Online AP exams fall short


Abby Fleming, Staff Writer

Although many things have changed due to the coronavirus outbreak across the globe, one notable alteration has been standardized testing. SATs, IB exams, and the like have been canceled outright, but the AP exams that students take around the world in hopes of gaining college credit were instead shortened and moved online. While some may argue that this is better than cancelling these exams altogether, others disagree due to College Board’s and the new exams’ shortcomings.

Because of the large amount of students taking the exam on the same platform, technical difficulties were inevitable. It was more than likely that students would have some issue turning in their exams, whether it was due to an issue on their side or College Board’s. Since these difficulties were unavoidable, it is frustrating for students that College Board can do nothing to fix their mistakes other than forcing students to wait for the make-up exam. Students that have been studying for months have to study all over again.

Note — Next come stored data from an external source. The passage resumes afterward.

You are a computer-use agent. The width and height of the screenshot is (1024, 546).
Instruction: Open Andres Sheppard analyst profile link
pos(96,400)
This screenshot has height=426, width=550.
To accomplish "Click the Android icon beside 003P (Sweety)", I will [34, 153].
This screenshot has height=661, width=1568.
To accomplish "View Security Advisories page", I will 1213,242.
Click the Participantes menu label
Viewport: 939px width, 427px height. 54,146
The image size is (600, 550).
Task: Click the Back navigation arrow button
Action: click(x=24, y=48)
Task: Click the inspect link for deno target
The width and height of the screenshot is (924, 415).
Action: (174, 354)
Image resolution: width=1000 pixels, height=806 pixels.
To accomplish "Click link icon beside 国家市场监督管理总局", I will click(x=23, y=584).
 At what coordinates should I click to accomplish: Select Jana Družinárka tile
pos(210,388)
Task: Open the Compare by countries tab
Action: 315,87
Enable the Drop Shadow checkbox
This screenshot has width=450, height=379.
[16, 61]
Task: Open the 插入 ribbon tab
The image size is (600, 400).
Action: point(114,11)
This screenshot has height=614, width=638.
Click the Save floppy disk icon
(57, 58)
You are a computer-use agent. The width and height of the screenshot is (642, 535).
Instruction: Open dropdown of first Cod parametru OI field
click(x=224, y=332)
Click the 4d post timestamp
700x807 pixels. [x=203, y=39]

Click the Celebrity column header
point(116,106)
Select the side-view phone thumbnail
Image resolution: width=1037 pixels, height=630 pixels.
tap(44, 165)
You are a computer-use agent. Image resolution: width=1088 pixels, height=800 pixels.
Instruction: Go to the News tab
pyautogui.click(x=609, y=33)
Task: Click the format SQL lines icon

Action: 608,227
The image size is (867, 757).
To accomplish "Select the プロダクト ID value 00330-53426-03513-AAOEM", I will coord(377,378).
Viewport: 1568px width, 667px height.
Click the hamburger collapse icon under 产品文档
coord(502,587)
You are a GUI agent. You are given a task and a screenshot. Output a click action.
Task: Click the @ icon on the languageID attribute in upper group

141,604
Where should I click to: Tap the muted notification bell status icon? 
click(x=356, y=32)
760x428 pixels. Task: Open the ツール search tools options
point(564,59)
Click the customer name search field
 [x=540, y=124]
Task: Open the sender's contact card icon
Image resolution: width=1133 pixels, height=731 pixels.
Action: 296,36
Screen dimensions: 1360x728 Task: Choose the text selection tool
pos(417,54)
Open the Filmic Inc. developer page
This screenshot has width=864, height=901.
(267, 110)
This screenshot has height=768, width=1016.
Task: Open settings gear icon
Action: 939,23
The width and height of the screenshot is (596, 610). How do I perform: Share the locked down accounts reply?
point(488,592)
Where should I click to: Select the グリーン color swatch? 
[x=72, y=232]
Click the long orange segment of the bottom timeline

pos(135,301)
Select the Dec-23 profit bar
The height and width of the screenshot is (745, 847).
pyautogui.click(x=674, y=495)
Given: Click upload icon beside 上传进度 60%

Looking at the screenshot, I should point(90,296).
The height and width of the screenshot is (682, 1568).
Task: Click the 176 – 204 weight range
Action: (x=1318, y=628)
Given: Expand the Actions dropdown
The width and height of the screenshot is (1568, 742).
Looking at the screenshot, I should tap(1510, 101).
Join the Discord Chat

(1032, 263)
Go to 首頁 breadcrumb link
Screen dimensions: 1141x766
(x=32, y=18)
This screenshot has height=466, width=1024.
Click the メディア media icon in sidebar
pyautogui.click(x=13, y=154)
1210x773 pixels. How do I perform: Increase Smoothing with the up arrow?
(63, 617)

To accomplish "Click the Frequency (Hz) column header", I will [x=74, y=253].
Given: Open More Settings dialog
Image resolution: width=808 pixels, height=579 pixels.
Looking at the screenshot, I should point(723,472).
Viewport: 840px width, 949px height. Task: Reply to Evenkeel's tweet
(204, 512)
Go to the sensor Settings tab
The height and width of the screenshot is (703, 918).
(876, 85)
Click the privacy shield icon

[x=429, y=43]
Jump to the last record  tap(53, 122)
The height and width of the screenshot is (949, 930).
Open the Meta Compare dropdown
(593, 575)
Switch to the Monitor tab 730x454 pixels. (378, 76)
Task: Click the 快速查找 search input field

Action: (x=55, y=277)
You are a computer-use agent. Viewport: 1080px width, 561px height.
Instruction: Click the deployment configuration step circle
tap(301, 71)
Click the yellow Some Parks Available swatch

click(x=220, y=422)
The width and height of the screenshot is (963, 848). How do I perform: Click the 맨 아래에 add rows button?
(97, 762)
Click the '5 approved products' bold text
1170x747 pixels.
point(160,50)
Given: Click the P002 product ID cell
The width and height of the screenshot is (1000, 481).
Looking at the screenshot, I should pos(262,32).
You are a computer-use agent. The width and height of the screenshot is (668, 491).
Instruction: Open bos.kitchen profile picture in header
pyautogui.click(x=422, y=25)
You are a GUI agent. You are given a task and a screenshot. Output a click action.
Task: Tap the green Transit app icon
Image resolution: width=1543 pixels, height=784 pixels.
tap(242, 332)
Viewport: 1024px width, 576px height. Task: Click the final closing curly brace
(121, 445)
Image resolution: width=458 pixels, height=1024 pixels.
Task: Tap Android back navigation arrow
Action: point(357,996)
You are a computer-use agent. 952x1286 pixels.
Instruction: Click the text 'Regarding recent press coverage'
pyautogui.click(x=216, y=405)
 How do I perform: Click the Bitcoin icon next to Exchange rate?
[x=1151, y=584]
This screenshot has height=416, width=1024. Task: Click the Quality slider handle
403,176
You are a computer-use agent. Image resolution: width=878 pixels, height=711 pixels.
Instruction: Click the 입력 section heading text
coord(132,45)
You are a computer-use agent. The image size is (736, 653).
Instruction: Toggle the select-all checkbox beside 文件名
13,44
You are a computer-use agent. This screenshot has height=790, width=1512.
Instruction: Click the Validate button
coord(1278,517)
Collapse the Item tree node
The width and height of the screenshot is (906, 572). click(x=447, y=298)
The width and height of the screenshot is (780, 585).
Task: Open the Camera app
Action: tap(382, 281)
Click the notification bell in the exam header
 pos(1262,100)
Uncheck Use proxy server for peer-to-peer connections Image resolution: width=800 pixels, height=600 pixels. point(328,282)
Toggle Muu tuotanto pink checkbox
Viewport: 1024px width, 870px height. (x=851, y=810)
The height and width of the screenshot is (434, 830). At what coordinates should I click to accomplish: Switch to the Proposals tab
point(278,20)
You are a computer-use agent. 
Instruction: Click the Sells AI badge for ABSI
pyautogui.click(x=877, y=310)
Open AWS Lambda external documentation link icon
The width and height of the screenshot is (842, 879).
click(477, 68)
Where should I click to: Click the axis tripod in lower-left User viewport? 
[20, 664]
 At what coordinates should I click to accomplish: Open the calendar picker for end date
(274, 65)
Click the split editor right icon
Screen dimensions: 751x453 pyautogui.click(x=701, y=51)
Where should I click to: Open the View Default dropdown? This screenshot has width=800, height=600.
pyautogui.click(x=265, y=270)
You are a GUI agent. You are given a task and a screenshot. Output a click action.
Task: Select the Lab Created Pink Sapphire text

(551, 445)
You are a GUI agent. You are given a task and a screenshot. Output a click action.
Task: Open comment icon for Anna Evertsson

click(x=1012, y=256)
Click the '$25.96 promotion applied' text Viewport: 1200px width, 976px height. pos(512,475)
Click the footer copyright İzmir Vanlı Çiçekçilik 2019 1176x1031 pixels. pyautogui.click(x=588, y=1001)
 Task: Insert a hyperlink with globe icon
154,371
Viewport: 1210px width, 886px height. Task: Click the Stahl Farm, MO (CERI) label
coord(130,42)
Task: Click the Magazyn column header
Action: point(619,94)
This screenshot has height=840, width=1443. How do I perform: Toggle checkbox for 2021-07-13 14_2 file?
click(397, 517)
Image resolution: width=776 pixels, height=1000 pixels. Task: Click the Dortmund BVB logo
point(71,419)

Junior Maddie Cortesi had technical difficulties and was thus unable to turn in part of her AP Chemistry exam, leaving her frustrated. “I spent the two months we had off from school studying every day for my exams and now I have to keep that material fresh for another couple weeks,” she said.

On the student’s end, the test and uploading process were both extremely stressful. With the test being shortened to only one or two questions, each question was made extremely long to compensate, occasionally being up to thirteen parts. Students only had 15 or 25 minutes to complete a question, which is an unrealistic amount of time, stressing them out even more.

Junior Becky Rupinen said “I don’t think I benefited from the shortened test because I had less time to fully think through the question.” 

The turning in process was also very stressful, especially for students who had to take pictures and attach them to their test in a mere five minutes. This time limit left absolutely no room for error and led to many issues for students across the globe.

“It was very stressful to upload the photos in the five minutes,” said junior Jackie Kerner.

By forcing students into this shortened time window, College Board only left more room for stress, error, and frustration.

Finally, forcing students into taking the AP exams online was unfair because every student has a different at-home experience. While some are fortunate enough to have a device to take the test on, a strong wireless connection, and a quiet space to test, this is not applicable to every student. This leads to a huge disadvantage to the less fortunate students. 

While continuing to hold AP exams was a good choice for students who need college credit, College Board should have foreseen the technical issues and worked to make the test more beneficial to everyone in the midst of a pandemic.